I found the lock shield valve setting was very important specially if the TRV fitted on return, as to make of TRV can't see it matters as all the heads that came with them are in a draw not fitted, as first thing was to change head to a programmable head.
With the expensive programmable heat it shows both target and current temperature, so I set the lock shield valve by first turning off completely then with central heating running opening bit at a time until supply pipe warm. Then I monitored the target and current over a few days, if target over current after 2 hours running I would open lock shield a little, and if target under current close the lock shield a little.
What I found was the radiator at full temperature stores too much heat, so even when the TRV closes the radiator is still heating the room, and even a programmable TRV takes time to close, so before the TRV can close the radiator is stinking hot unless the lock shield is adjusted, by slowing down the speed at which the radiator heats up, it gives chance for the TRV to do its job.
Also of course although while the central heating is running each TRV can open or close a little to adjust flow, once the heating switches off, all TRV heads will open, so on switching on again the water takes easiest route, so some radiator near to boiler will get hot first, and before room has warmed up it will allow hot water back to the boiler, so the boiler will modulate, i.e. turn down its output, so instead of the whole house warming up together, it will warm up room at a time. OK I will admit in my house with oil fired central heating boiler the boiler does not modulate so likely it would not matter that much if the lock shields were wide open, as my boiler only controls output temperature, and with micro bore pipe sizes tend to ensure each radiator does get its fair share, but with 15mm pipes and gas modulating boiler the setting of the lock shield valve is very important.
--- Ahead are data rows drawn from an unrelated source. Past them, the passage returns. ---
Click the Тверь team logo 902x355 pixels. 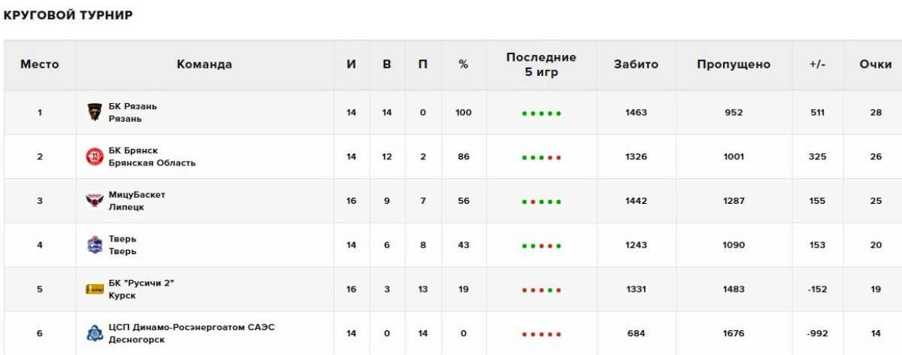click(95, 245)
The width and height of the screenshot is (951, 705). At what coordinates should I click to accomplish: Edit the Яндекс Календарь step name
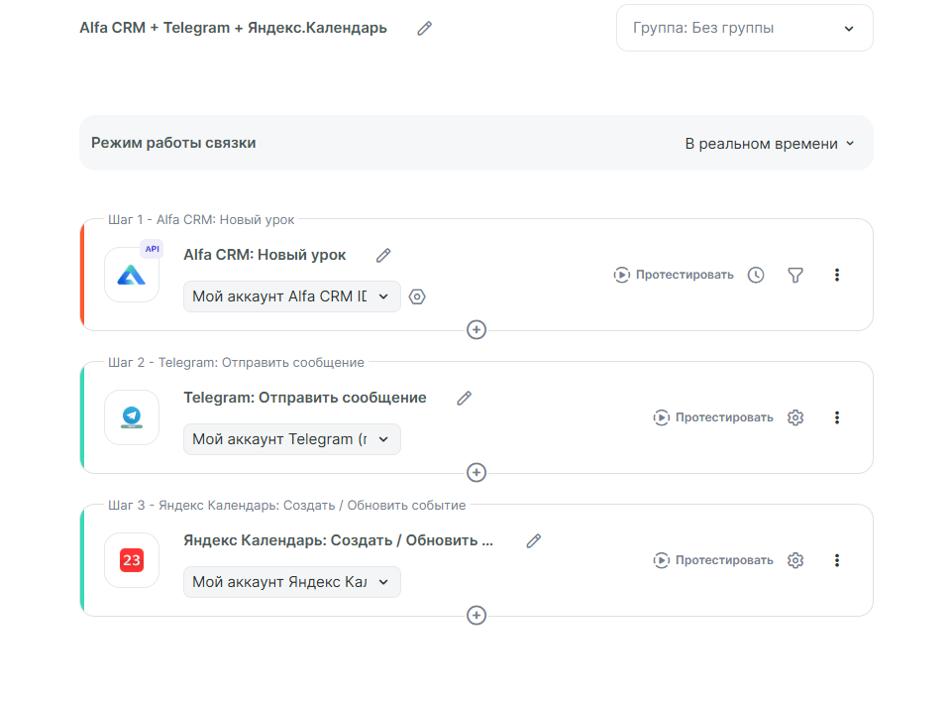[x=534, y=541]
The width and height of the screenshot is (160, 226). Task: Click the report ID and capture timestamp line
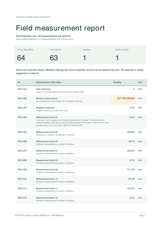click(45, 39)
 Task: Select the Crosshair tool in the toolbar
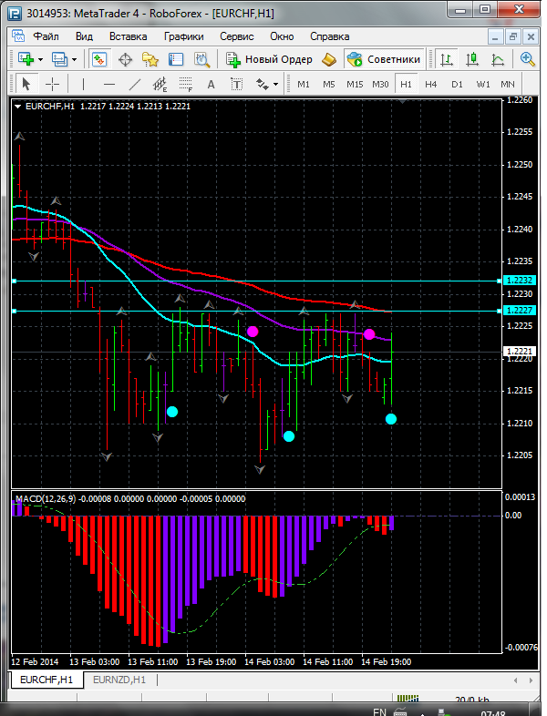click(53, 84)
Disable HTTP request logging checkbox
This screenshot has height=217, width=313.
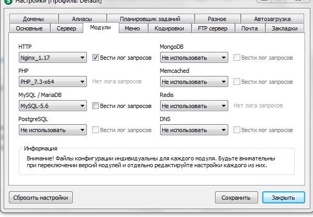pos(95,58)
Some TRV valves are a combined TRV and lock shield valve, in which case what
@muggles says is valid you don't set two lock shield valves, just one, as to what the setting of the combined TRV and lock shield valve does to pin travel I do not know, with one programmable valve I use it does not tell you if pin travel is within the heads range, oddly that is the expensive type, the other give fault codes, F3 too small and F2 too large, so if you get a F3 code with the cheap eQ-3 valve then you would need to open the combined TRV and lock shield valve and use the one on other side of radiator.
I considered the TRV was rather poor controlling room temperature, but the house I did live in had a problem with bay windows and the sun making the room temperature far too high when combined with heat from radiators, so I tried programmable heads, once the lock shield was set, they worked very well, with target temperature of 20°C before fitting electronic programmable heats room could hit 32°C after fitting and adjusting 24°C sun still caused an over shoot but very much reduced, also fitted in 3 other rooms, and once adjusted they were within 1°C of target, what was a surprise was on deciding to sell the house the old wax heads were put back, and we brought the programmable heads with us, but did not alter the lock shield valve settings, and found the rooms were still reasonably well controlled with old was heads, on the make we were using between 2 and 3 was 20°C.
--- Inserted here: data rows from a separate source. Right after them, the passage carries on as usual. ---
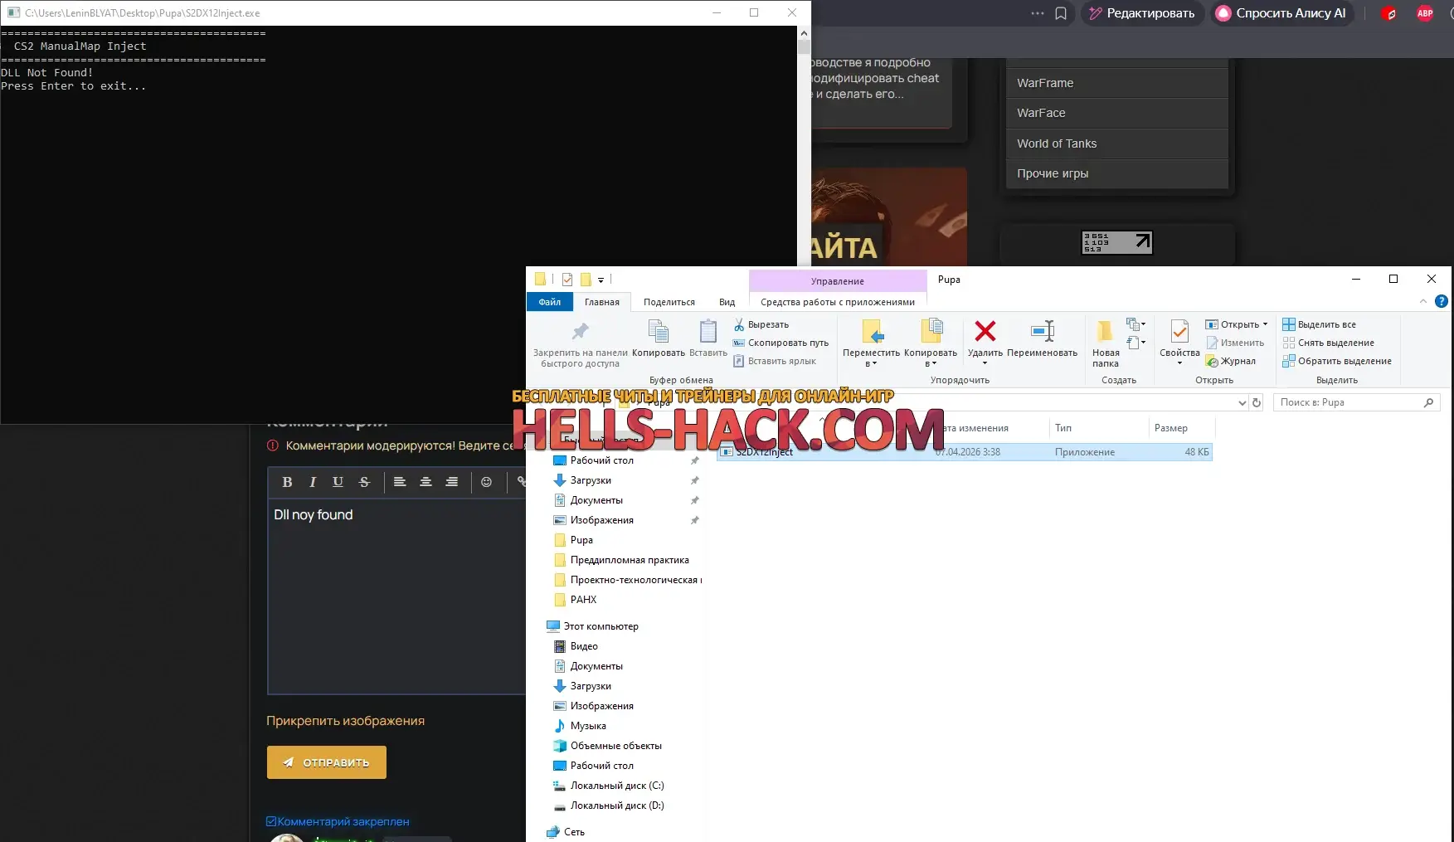Insert emoji using the smiley icon
1454x842 pixels.
click(486, 482)
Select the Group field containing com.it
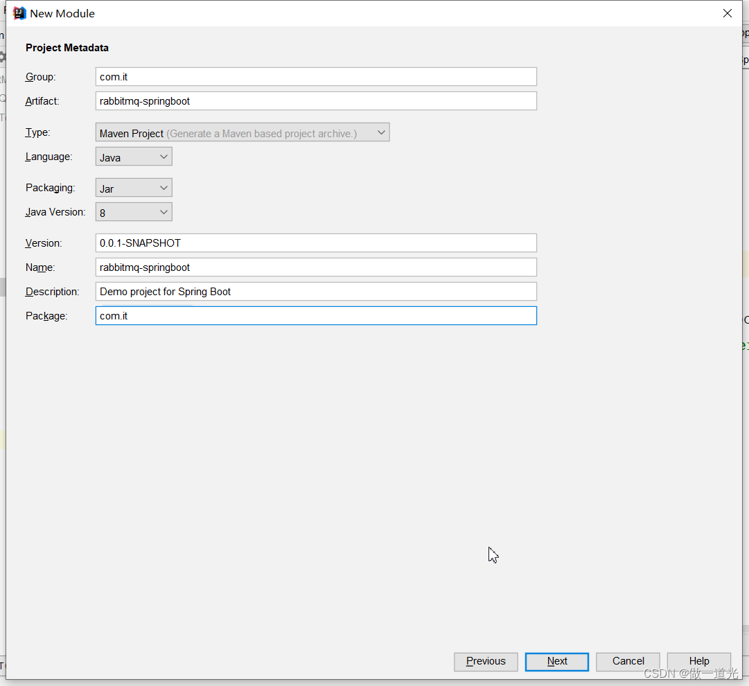Image resolution: width=749 pixels, height=686 pixels. coord(316,76)
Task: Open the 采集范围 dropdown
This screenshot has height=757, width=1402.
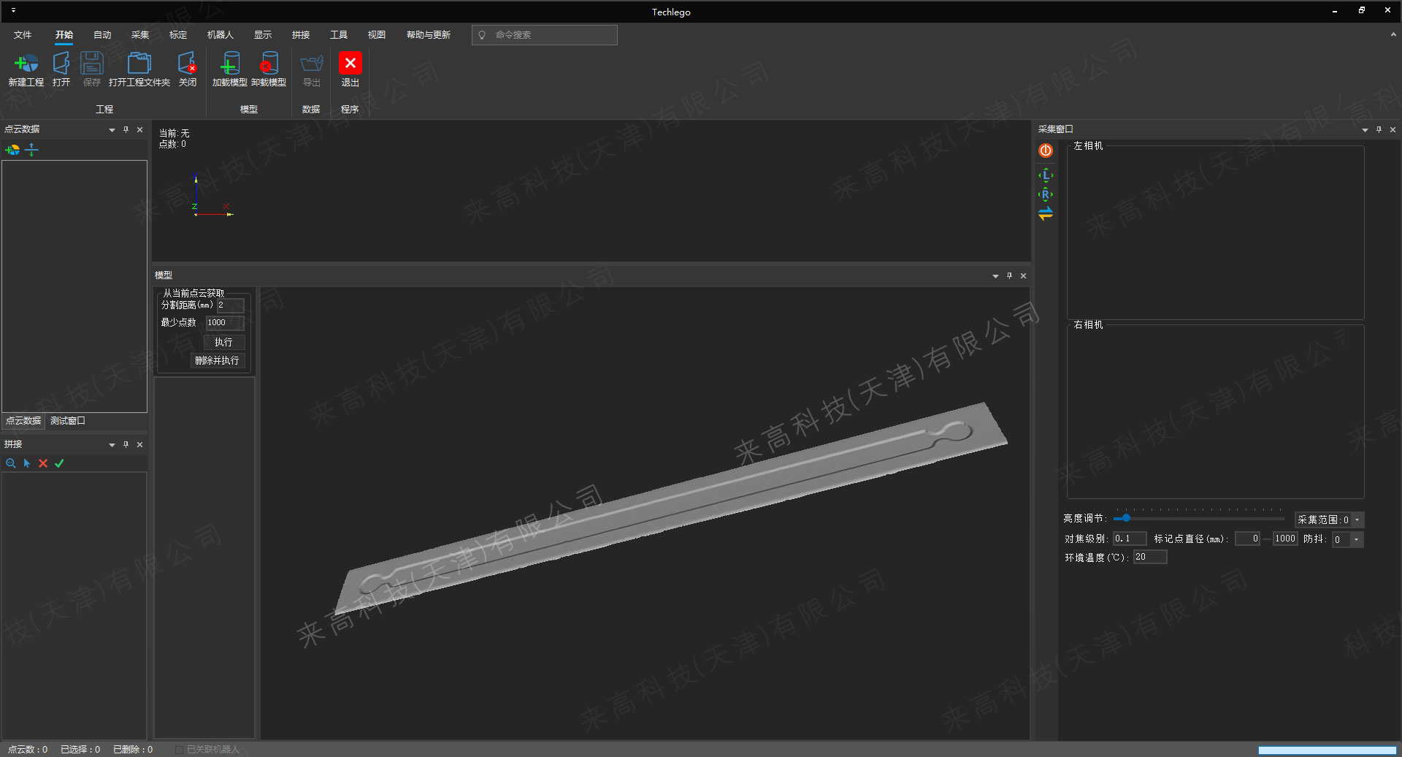Action: click(1357, 520)
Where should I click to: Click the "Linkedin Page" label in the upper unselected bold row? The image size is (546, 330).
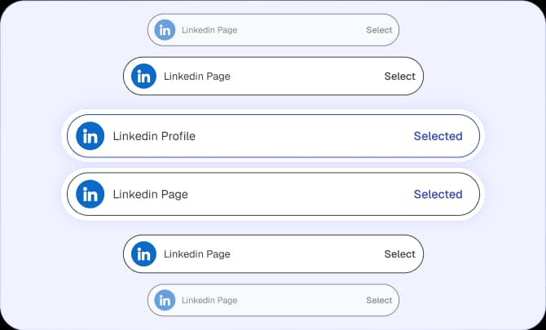coord(196,77)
The Energenie heads in old house never seemed to make radiators fully cold, they were not hot, but did not feel warm or cold to touch, but in the new house our eQ-3 heads do make radiator fully cold when the boiler is running and room warm enough, as to if this was the valve bases, or the heads hard to say, all bases were changed when we moved into this house.
From what I have read, the Drayton Wiser TRV heads seem to be best, it seems these heads are smart in that they work out when they need to close for the room to reach target without over shooting, however they are expensive, I would not recommend the Energenie I have, as you have very little control without the phone or PC, the default is eco 16°C and comfort 21°C which is to my mind too low and too high, so have to use PC to set a schedule, the much cheaper Eqiva eQ-3 allows the user to set the eco and comfort temperatures, and although we have the bluetooth version (£15 each) I rarely use the phone to set them, I simply turn dial or press eco/comfort button when entering a room where running at eco temperature. Non bluetooth seen at less than £10 each.
All my electronic TRV heads exercise the TRV once a week, so sticking valves is no longer a problem, we still have a wall thermostat set to same schedule as TRV head in the hall, but it is the TRV's in my house that control room temperature, the wall thermostat turns boiler off over night and when we go out, it has geofencing and occupancy detection so don't need to touch it.